Document excerpt –
════════════════════

Page 1 of 1

Job design for two way range join

Posted: Mon Dec 21, 2015 5:51 am
by stiantok
Hi!

I am trying to implement a join between two tables with history in Datastage. In sql I would do something like:

Code: Select all

select *
from tableA a 
left outer tableB b 
on a.key = b.key
and (a.valid_from_date between b.valid_from_date and b.valid_to_date
or b.valid_from_date between a.valid_from_date and b.valid_to_date)
and b.valid_from_date >= a.valid_from_date
Is there any neat way of doing this with Datastage components? I also want to make it generic by creating a shared container with RCP.

Thanks!

Re: Job design for two way range join

Posted: Mon Dec 21, 2015 10:30 pm
by naveenkumar.ssn
Hi
REF(TABLE b)
|
|
SRC(TABLE a) ----- Join Stage(Left Join) --- Transformer ----- Target

In the transformer
--- StageVariable1 --- if a.valid_frm_date >= b.valid_frm_date AND a.valid_frm_date < b.valid_frm_date then @True else @False

---- StageVarialbe 2 -- Similarly for the b.valid_frm_date(same condition as above)

════════════════════

(Data for locating visible targets)
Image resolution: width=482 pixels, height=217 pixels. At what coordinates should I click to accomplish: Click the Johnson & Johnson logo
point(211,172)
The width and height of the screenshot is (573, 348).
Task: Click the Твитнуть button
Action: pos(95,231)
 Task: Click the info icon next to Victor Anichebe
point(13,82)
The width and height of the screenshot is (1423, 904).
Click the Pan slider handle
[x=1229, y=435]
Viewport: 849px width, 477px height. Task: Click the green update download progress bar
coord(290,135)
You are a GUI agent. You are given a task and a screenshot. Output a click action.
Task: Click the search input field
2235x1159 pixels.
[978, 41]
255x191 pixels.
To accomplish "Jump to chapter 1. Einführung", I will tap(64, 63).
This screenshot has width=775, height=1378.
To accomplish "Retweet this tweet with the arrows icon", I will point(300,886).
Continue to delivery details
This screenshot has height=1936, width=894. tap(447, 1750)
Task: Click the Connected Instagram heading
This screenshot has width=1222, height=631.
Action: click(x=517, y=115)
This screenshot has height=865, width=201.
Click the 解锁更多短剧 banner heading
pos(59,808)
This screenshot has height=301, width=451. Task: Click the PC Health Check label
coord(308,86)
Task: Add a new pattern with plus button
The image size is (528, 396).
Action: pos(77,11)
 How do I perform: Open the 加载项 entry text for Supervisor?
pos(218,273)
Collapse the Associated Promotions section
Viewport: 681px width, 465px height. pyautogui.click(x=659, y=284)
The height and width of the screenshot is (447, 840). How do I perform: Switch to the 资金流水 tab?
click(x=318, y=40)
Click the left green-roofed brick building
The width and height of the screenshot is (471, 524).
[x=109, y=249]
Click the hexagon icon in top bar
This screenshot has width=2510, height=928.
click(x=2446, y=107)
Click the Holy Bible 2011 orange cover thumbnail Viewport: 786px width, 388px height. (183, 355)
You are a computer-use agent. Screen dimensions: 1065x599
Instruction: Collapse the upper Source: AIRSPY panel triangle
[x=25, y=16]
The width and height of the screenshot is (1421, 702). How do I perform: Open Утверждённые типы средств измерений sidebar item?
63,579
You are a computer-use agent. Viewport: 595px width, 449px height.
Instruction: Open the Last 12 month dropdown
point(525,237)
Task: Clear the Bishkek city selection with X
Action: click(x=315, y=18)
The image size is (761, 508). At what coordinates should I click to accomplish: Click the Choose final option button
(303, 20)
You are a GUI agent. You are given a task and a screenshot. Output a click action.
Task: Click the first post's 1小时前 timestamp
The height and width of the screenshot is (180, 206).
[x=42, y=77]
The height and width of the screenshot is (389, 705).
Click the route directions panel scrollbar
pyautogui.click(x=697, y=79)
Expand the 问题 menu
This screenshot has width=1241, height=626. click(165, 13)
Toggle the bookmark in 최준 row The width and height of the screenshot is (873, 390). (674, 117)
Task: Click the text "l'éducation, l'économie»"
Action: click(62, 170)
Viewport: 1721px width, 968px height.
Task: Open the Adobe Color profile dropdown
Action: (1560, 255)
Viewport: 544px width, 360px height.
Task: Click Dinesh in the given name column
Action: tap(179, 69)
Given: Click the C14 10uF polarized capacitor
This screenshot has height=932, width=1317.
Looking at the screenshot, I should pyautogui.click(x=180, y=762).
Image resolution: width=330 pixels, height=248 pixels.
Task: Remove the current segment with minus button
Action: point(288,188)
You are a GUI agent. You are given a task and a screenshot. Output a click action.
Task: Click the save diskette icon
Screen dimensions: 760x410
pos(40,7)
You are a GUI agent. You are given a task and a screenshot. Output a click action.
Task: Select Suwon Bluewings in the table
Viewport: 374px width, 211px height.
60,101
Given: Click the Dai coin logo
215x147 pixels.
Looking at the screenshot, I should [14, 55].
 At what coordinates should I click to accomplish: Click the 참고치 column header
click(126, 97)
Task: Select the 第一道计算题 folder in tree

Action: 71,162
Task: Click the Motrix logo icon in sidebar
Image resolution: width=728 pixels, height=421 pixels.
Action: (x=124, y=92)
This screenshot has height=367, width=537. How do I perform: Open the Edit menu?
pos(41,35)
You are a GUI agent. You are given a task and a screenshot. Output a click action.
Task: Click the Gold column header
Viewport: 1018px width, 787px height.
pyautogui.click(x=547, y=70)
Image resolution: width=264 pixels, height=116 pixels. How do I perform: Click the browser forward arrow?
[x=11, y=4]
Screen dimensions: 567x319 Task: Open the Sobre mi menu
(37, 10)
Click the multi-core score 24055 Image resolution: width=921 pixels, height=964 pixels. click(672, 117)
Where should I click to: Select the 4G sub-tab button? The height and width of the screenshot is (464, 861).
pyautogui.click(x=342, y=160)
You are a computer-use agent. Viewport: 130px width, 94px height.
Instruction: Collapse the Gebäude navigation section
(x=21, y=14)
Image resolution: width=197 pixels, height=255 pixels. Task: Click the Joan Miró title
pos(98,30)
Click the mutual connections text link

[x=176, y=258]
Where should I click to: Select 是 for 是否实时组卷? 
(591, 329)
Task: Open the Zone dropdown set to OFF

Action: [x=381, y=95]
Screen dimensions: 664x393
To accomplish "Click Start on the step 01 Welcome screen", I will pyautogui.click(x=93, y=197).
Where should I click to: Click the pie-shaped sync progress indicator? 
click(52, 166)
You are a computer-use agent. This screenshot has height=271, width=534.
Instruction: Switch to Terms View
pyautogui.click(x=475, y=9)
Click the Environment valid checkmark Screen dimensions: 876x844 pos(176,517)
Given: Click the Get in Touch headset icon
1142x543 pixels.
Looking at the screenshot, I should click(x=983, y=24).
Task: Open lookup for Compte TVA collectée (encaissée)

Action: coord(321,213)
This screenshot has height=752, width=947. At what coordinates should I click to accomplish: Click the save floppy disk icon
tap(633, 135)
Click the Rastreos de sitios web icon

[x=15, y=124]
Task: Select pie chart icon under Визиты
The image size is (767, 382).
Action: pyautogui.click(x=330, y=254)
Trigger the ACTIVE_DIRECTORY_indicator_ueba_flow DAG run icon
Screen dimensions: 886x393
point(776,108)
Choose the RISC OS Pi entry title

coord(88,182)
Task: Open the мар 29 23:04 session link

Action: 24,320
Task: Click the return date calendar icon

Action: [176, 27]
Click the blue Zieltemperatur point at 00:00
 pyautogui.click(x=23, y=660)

════════════════════

What is expected –
Transcribe everything in the range-join thread from "I am trying" down to "a.valid_from_date and b.valid_to_date)". The listing is separate material, apart from the range-join thread.

Result –
I am trying to implement a join between two tables with history in Datastage. In sql I would do something like:

Code: Select all

select *
from tableA a 
left outer tableB b 
on a.key = b.key
and (a.valid_from_date between b.valid_from_date and b.valid_to_date
or b.valid_from_date between a.valid_from_date and b.valid_to_date)